» **WORK INSTRUCTION**
Exactly the lines starting at the line containing "This screenshot has width=451, height=556." and ending at the line containing "Select the seventh" are to be written out from the listing below, both included.

» **DATA FOR THIS EXERCISE**
|---|

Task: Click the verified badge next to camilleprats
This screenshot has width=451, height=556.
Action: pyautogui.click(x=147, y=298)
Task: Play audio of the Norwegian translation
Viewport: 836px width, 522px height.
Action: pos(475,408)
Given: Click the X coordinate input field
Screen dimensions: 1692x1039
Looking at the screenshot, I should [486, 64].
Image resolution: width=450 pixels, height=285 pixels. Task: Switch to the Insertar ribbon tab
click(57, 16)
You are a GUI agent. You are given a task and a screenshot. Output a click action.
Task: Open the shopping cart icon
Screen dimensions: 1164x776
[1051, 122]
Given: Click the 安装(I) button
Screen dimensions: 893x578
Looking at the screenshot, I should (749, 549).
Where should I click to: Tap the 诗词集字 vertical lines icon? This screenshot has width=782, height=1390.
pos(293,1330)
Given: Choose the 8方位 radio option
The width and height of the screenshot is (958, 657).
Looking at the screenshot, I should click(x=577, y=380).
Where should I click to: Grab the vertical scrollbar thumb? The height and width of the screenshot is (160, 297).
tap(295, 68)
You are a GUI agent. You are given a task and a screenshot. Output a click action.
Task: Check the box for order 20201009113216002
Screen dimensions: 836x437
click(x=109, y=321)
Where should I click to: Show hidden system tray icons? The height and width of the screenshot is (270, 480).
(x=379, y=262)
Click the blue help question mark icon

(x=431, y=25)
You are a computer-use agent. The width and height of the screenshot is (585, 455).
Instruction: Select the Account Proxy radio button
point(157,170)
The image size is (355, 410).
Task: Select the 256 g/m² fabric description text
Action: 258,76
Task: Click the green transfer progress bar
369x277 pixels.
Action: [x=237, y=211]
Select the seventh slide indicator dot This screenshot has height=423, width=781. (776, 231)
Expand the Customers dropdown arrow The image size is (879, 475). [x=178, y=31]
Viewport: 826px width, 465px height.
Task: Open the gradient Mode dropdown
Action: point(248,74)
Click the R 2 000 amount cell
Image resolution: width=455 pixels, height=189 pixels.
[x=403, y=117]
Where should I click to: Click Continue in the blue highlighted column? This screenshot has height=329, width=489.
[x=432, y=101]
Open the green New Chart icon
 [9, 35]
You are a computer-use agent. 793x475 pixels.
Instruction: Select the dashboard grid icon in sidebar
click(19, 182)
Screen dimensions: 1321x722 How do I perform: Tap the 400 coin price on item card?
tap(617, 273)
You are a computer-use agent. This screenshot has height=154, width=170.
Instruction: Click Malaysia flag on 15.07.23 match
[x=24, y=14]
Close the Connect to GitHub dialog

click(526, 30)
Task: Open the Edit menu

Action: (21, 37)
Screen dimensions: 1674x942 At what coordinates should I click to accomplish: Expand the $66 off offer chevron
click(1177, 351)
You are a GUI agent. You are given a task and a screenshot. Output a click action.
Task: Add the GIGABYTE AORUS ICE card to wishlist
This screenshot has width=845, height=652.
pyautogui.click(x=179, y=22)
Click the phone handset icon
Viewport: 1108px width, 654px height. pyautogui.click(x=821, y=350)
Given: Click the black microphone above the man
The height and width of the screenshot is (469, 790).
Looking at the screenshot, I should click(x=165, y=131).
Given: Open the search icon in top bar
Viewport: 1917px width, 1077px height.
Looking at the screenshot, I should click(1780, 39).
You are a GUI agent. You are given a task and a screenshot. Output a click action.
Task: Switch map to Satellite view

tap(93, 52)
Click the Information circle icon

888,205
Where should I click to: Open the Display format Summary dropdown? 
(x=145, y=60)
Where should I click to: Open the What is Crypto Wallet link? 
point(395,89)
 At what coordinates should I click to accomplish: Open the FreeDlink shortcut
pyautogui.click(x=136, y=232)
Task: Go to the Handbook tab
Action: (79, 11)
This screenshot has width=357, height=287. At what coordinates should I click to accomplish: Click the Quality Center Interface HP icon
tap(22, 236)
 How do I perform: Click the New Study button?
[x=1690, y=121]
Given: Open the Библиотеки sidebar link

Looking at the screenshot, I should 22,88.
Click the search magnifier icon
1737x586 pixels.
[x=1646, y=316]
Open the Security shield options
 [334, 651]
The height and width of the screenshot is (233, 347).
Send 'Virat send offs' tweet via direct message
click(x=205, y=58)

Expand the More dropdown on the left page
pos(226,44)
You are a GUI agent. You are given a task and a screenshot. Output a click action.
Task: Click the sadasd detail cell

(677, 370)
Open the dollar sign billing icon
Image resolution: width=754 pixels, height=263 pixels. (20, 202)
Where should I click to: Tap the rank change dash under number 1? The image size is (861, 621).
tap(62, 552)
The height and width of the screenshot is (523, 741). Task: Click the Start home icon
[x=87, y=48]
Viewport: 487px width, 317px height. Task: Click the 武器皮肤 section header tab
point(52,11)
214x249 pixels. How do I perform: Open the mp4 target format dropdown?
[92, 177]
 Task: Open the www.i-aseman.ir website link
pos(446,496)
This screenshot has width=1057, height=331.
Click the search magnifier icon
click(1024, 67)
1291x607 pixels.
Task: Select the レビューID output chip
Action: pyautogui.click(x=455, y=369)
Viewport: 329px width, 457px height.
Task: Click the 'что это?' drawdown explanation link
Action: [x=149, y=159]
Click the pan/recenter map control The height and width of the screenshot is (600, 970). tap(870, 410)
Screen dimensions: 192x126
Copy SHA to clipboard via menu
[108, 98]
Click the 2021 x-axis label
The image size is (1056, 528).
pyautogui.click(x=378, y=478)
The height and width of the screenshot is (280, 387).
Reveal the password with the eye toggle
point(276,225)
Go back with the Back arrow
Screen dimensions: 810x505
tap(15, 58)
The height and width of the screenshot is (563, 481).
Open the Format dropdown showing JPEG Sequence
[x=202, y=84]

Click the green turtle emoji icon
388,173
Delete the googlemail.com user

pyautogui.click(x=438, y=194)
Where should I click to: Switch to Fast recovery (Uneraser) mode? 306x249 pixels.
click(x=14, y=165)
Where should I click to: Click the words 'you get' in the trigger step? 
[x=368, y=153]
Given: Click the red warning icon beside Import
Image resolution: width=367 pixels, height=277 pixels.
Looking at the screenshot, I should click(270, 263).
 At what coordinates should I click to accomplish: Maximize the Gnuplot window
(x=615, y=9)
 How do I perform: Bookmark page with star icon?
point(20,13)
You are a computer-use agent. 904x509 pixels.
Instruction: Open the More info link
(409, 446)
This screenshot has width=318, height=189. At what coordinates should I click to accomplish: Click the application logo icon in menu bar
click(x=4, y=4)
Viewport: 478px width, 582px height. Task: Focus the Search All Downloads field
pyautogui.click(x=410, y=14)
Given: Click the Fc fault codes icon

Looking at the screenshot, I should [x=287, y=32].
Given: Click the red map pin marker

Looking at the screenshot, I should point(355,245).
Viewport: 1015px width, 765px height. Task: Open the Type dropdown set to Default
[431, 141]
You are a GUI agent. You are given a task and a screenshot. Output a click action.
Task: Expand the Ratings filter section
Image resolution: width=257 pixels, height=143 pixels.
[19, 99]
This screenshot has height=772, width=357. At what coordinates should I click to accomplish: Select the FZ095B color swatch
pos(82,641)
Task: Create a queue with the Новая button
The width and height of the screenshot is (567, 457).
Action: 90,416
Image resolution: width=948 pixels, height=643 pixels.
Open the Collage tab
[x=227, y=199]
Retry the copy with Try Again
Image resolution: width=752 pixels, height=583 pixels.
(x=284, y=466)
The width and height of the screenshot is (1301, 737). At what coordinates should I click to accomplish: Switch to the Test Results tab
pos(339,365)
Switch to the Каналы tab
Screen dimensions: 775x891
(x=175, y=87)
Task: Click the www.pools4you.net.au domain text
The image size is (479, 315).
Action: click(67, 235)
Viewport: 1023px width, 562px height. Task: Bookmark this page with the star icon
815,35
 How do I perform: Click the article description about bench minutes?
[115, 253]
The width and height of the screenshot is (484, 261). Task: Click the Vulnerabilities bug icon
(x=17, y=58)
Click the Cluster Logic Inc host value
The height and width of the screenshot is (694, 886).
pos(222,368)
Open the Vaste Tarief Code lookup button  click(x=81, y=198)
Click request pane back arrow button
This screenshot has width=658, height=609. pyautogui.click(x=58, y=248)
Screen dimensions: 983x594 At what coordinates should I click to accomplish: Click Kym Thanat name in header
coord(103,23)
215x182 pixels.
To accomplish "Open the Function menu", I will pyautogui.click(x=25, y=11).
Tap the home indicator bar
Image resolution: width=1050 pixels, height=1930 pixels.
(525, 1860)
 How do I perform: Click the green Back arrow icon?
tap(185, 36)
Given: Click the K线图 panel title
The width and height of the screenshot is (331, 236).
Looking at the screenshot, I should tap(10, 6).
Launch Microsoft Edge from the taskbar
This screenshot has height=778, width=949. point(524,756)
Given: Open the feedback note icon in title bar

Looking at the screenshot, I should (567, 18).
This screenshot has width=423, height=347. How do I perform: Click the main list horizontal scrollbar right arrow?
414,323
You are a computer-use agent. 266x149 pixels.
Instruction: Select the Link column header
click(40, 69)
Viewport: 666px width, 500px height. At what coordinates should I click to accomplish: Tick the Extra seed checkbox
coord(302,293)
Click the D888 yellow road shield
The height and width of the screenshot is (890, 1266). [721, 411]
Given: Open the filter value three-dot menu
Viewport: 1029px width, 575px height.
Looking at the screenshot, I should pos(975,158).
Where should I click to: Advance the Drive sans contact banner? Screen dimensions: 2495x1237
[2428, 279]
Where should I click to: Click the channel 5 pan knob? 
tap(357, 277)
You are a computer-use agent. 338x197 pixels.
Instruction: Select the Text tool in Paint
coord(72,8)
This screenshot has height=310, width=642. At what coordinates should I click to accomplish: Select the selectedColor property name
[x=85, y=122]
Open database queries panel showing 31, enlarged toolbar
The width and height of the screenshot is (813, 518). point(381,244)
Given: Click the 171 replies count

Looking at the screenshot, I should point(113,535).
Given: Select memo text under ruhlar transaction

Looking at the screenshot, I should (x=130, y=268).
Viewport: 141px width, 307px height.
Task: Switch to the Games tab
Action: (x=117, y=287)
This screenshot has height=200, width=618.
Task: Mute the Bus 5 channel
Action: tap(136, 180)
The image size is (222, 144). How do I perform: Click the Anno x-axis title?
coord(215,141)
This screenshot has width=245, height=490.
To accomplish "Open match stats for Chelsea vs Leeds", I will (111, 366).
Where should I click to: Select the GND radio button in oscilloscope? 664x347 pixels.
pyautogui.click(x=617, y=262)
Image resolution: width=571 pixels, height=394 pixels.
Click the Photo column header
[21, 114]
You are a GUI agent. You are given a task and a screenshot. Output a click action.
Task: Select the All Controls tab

|---|

» **SOLUTION FOR THIS TASK**
This screenshot has width=451, height=556.
Action: pyautogui.click(x=147, y=298)
Task: Play audio of the Norwegian translation
Viewport: 836px width, 522px height.
Action: pos(475,408)
Given: Click the X coordinate input field
Screen dimensions: 1692x1039
Looking at the screenshot, I should [486, 64].
Image resolution: width=450 pixels, height=285 pixels. Task: Switch to the Insertar ribbon tab
click(57, 16)
You are a GUI agent. You are given a task and a screenshot. Output a click action.
Task: Open the shopping cart icon
Screen dimensions: 1164x776
[1051, 122]
Given: Click the 安装(I) button
Screen dimensions: 893x578
Looking at the screenshot, I should (749, 549).
Where should I click to: Tap the 诗词集字 vertical lines icon? This screenshot has width=782, height=1390.
pos(293,1330)
Given: Choose the 8方位 radio option
The width and height of the screenshot is (958, 657).
Looking at the screenshot, I should click(x=577, y=380).
Where should I click to: Grab the vertical scrollbar thumb? The height and width of the screenshot is (160, 297).
tap(295, 68)
You are a GUI agent. You are given a task and a screenshot. Output a click action.
Task: Check the box for order 20201009113216002
Screen dimensions: 836x437
click(x=109, y=321)
Where should I click to: Show hidden system tray icons? The height and width of the screenshot is (270, 480).
(x=379, y=262)
Click the blue help question mark icon

(x=431, y=25)
You are a computer-use agent. The width and height of the screenshot is (585, 455).
Instruction: Select the Account Proxy radio button
point(157,170)
The image size is (355, 410).
Task: Select the 256 g/m² fabric description text
Action: 258,76
Task: Click the green transfer progress bar
369x277 pixels.
Action: [x=237, y=211]
Select the seventh slide indicator dot This screenshot has height=423, width=781. (776, 231)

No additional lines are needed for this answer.